Records provided |
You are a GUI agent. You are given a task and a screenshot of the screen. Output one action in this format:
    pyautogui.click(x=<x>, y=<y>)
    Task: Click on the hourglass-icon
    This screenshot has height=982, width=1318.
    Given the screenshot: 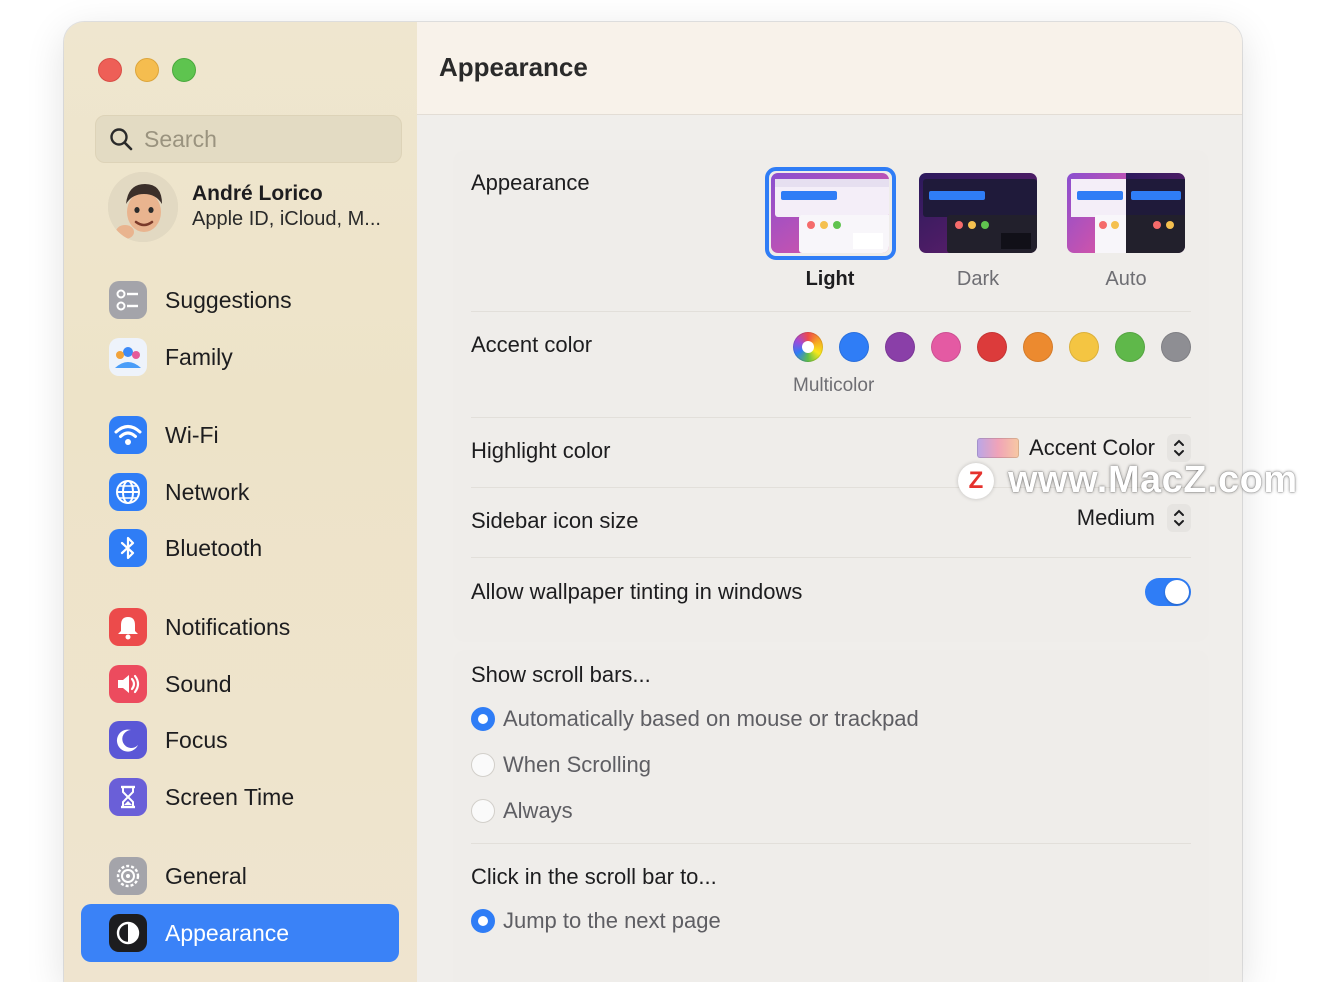 What is the action you would take?
    pyautogui.click(x=128, y=797)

About this exercise | Please set out the rows from the first line up to and including the line with "This screenshot has" as a numbered list, leaving out any blank lines.

Answer box |
1. You are a GUI agent. You are given a task and a screenshot of the screen. Output one action in this format:
2.     pyautogui.click(x=<x>, y=<y>)
3.     Task: Click on the hourglass-icon
4.     This screenshot has height=982, width=1318.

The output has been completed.